LA ALEGRÍA DE PASEAR


 

Anteayer conversábamos con Norma, de sobremesa y nos acordábamos de los dulces de cuando éramos niños y que vendían los ambulantes, a raíz de una pasada de ella por el parque Keneddy en Miraflores al volver de comprar algo.   Lo primero que le llamó la atención fueron los gatos, que protegidos, paseaban o dormitaban dejándose fotografiar por turistas curiosos. Lo otro fue la vitalidad que le ha impreso el municipio miraflorino al lugar, haciéndolo verdadero centro de actividad para los vecinos y el público transeúnte que encuentra muchas oportunidades para su esparcimiento.

Desde certámenes para aficionados a la poesía unos días, hasta baile con orquesta y todo para aventureros de la tercera edad, pasando por una exposición de arte, el cómodo sentarse a mirar y los ya mencionados dulces, que escrupulosamente limpios vendedores ofrecen a precios bajos y realmente al alcance, el parque es una fiesta.

Norma piensa que es una linda manera de pasar un tiempo libre y nosotros, Alicia y yo, concordamos en ello. ¡Qué lejos me parecen los días en los que durante la semana, allí, prácticamente te asaltaban vendedores de droga y no era raro cruzarse en la noche con alguna rata curiosa!

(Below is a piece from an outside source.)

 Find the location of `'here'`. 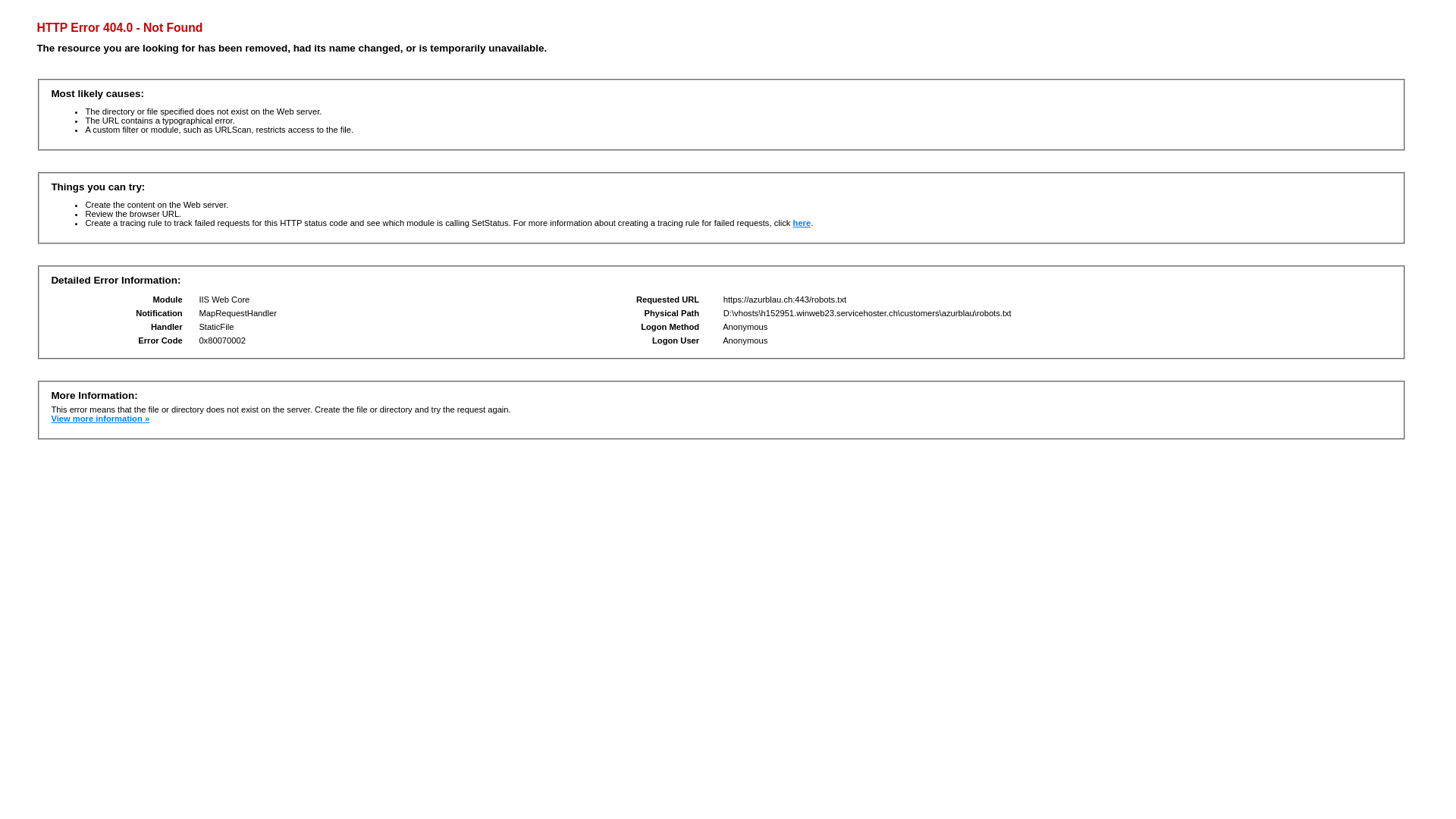

'here' is located at coordinates (801, 222).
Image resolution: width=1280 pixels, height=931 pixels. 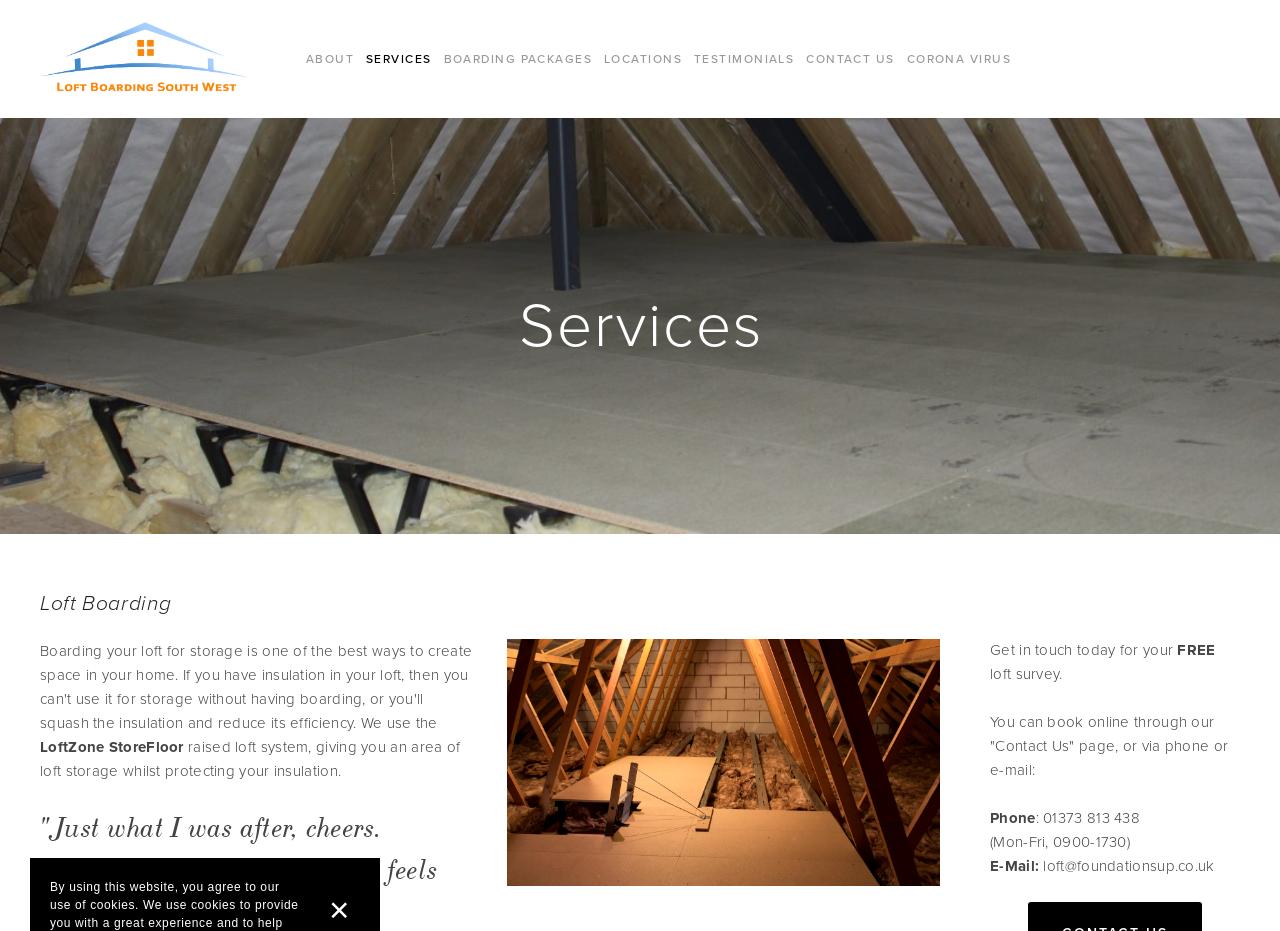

Los sábados y domingos había más movimiento, pero la poca organización impedía que buenas iniciativas tomaran cuerpo. Es cierto que siempre fue el parque Kennedy un polo atractivo para el paseante, sin embargo me parece por lo que oí, que el asunto es mucho más serio y de verdad, ese pulmón de Miraflores, con su césped, sus árboles, sus glorietas que son espacios públicos y su vida, cumple cabalmente sus funciones.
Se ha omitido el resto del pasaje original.